La fin de sa phrase s'échoue dans un sanglot.

- Rendez moi mon frère... dit-il dans un murmure qui se mue en doléance. Rendez-le moi. Rendez-le moi !

Son front se colle contre la boue. Ses bras entourent son estomac, ses mains viennent se placer un peu au dessus de ses côtes. Sa vue est brouillée par les larmes et par le clapotis de la pluie, qui commençait à tomber dans un rythme presque apaisant.

- Je ferais tout ce que vous voudrez...

Il finit dans un chuchotement qui se perd dans le bruit sonore des premiers éclairs, répondant à l'appel muet de l'empyrée.

- Pitié...

***

Il ferme les yeux, la musique retentit subitement dans son casque, avant de s'éteindre encore plus brutalement. Irrité, et déjà d'humeur acariâtre, il rouvre ses paupières et les bat furieusement, prêt à grogner sur celui qui l'a arrêté contre son gré. Sa colère s'évapore en voyant son reflet presque parfait faire une grimace désobligeante.

N'empêche, il a l'air un peu plus différent qu'avant.

- Tu n'as pas perdu ta mauvaise manie de mettre ta musique à fond. T'es au courant que ça va te niquer les tympans ?

Il plisse les yeux, avant de répliquer :

- Et en quoi c'est ton problème ?

- Je suis ton jumeau crétin. Je me soucie de ton bien-être, répond-t-il comme si c'était une évidence.

- Ça doit être ça, ouais... maugrée-t-il.

Il soupire, puis abandonne son casque pour allumer la télévision. Il écume les chaînes avant que son choix ne s'arrête sur les infos. Il est curieux de savoir ce qu'ils allaient inventer pour essayer vainement d'expliquer les meurtres qui se sont déroulés dans les bois. Le premier article sur le sujet était paru quelques jours plutôt, pendant une matinée pluvieuse. Les maigres images avaient été floutées, jugées trop violentes pour le public sensible. Il gronde en voyant son frère éteindre la télévision.

- Arrête d'écouter ces conneries. On n'y était pas, et tu vas encore faire des cauchemars. Faut pas s'y intéresser, insiste-t-il.

- Hé, j'suis grand, maintenant ! proteste Nikos.

- Et moi, je suis ton grand frère. Sauf que j'en ai marre que tu viennes me voir à plus de minuit parce que tu as peur.

- J'suis né qu'à peine une minute après toi, d'abord ! Et puis c'était pas pour ça, les cauchemars !

Septique, son frère le regarde de haut en bas, avant de finalement s'éloigner en direction de la cuisine.

Le regard dans le vide, Nikos fixe sans conviction l'endroit où son frère vient de disparaitre. Il se surprit à prier intérieurement pour qu'il ne s'envole pas d'un coup. Sa main serre le cuir du canapé.

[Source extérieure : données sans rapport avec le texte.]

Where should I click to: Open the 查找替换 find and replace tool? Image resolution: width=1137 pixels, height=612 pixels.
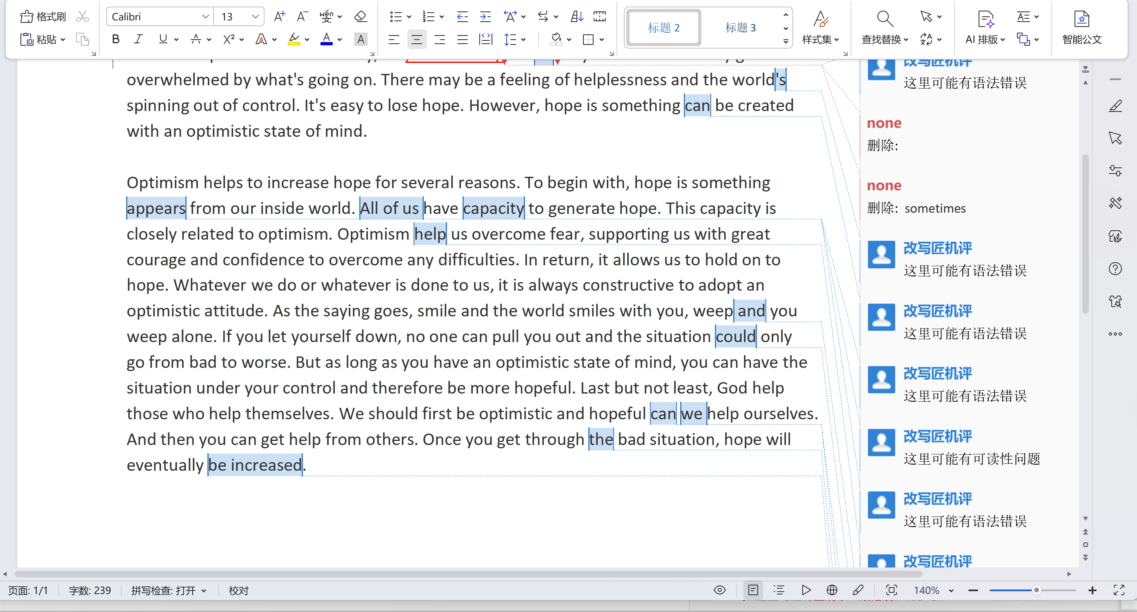(x=884, y=27)

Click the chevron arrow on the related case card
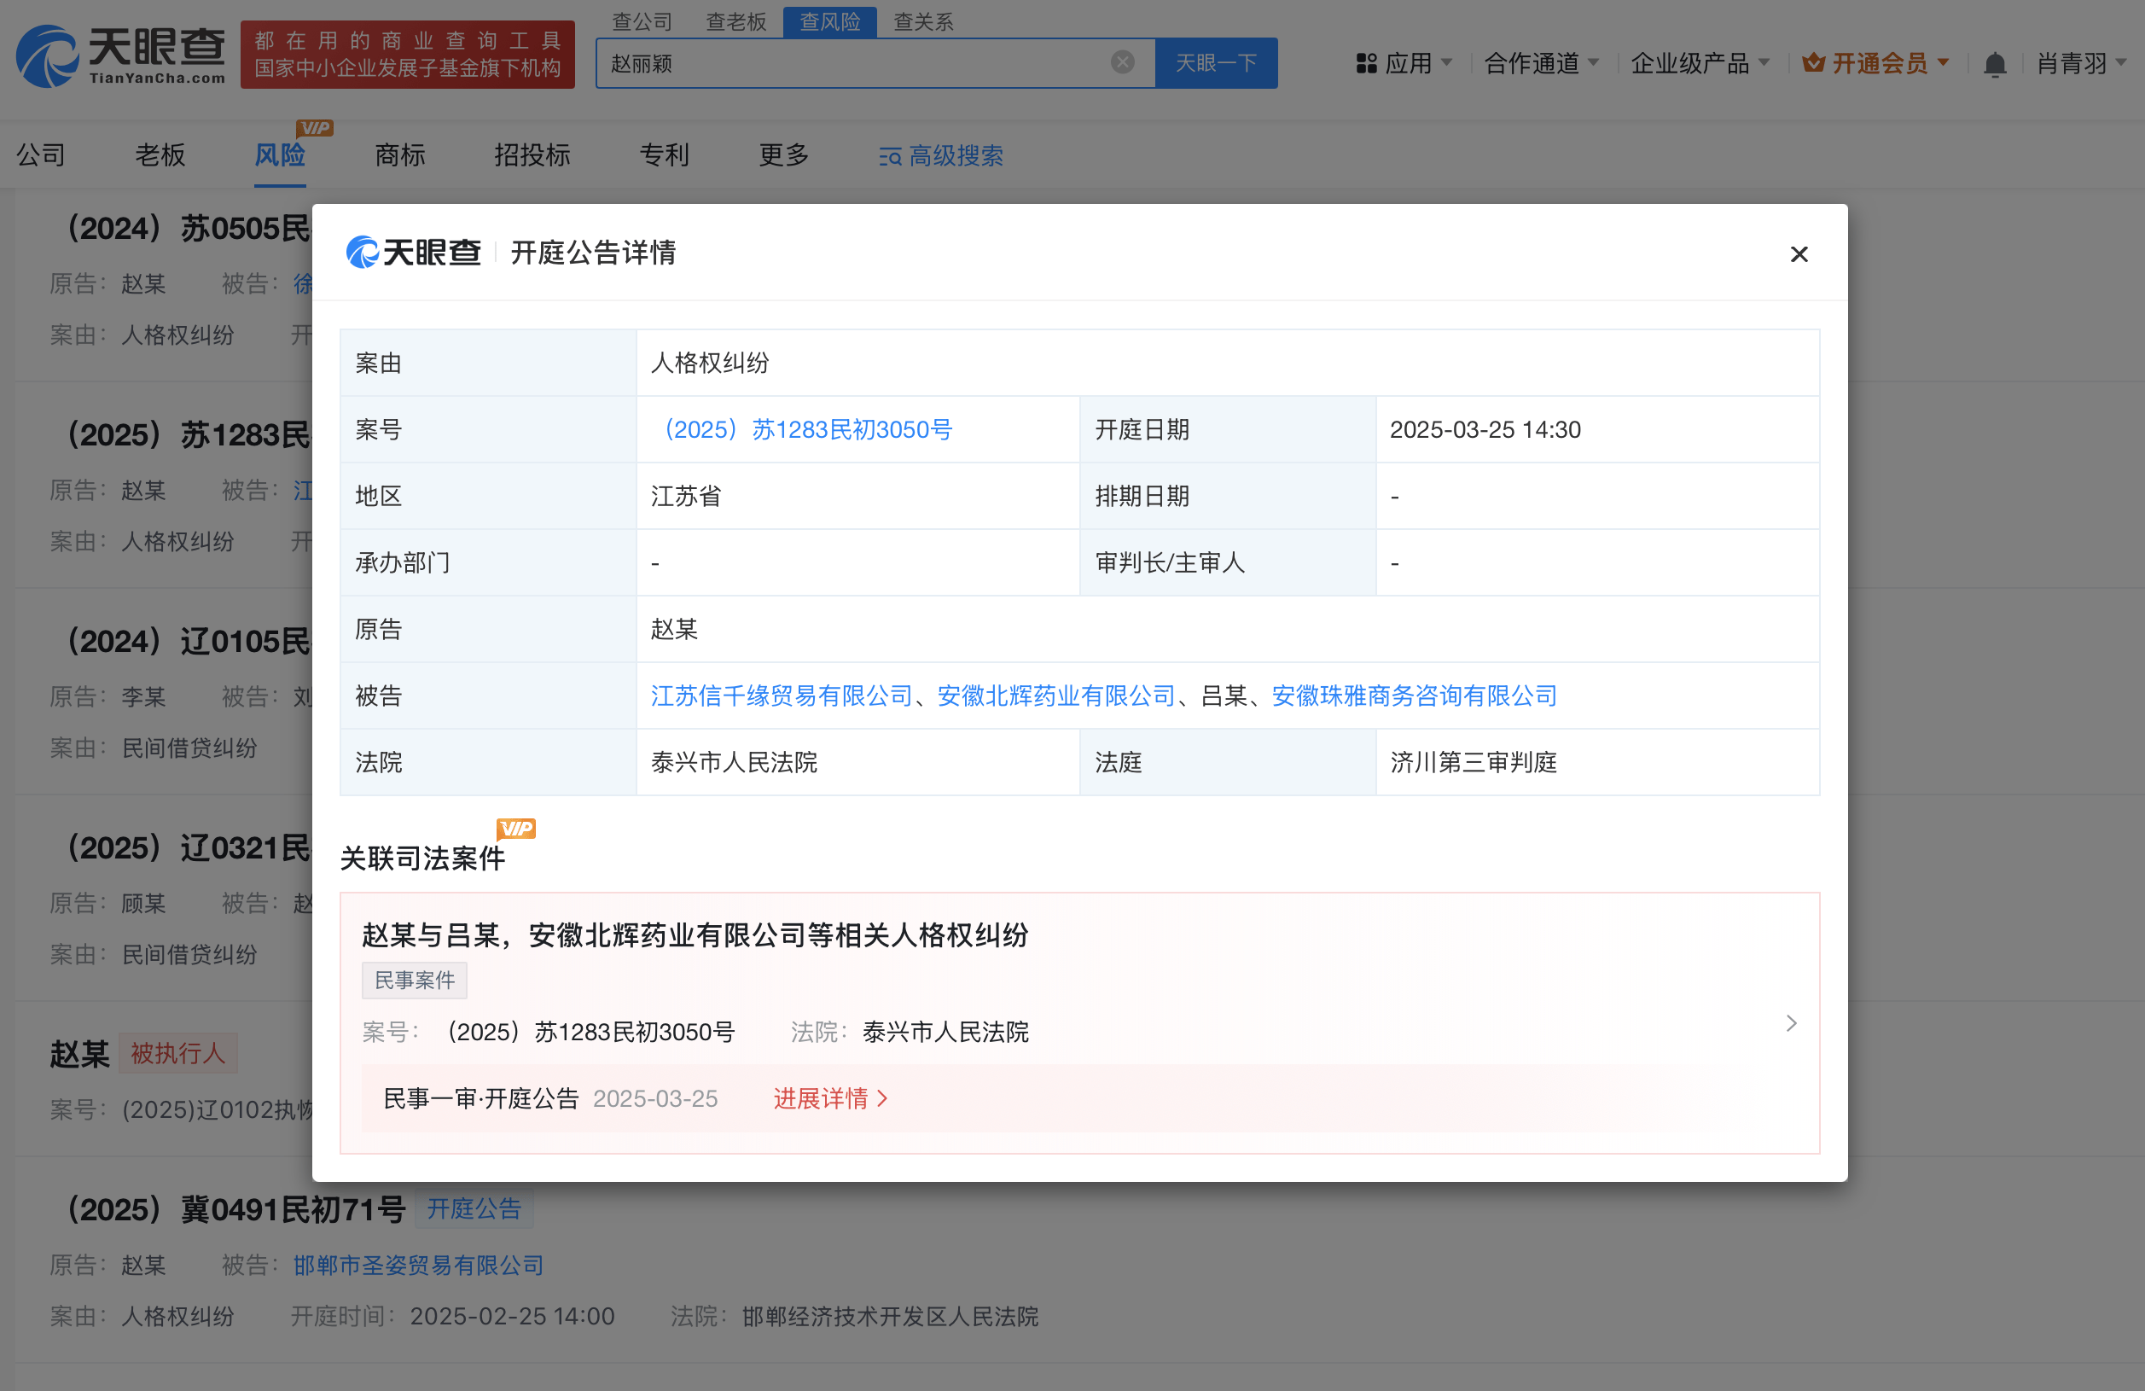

Il se mord la lèvre, perdu dans ses pensées.

Faites qu'il revienne en un seul morceau...

Une perle de sang vient s'écraser sur son poignet. Il papillonne des cils. La peur commence à lui tordre le ventre.

Son frère revient finalement, bredouille. Il s'approche de la sortie, une main sur la nuque.

- On a plus rien d'intéressant dans l'frigo, j'vais passer acheter de la nourriture potable.

L'aîné tourne la tête vers son double presque parfait, avachi sur le canapé, puis lâche :

- Je reviens vite. Et fait pas sauter la maison en mon absence, Maman a déjà assez de soucis !

Nikos répond par un grognement désintéressé, avant de poser son attention sur son téléphone.

Loukas... Ses yeux ont beaucoup plus d'éclat qu'avant.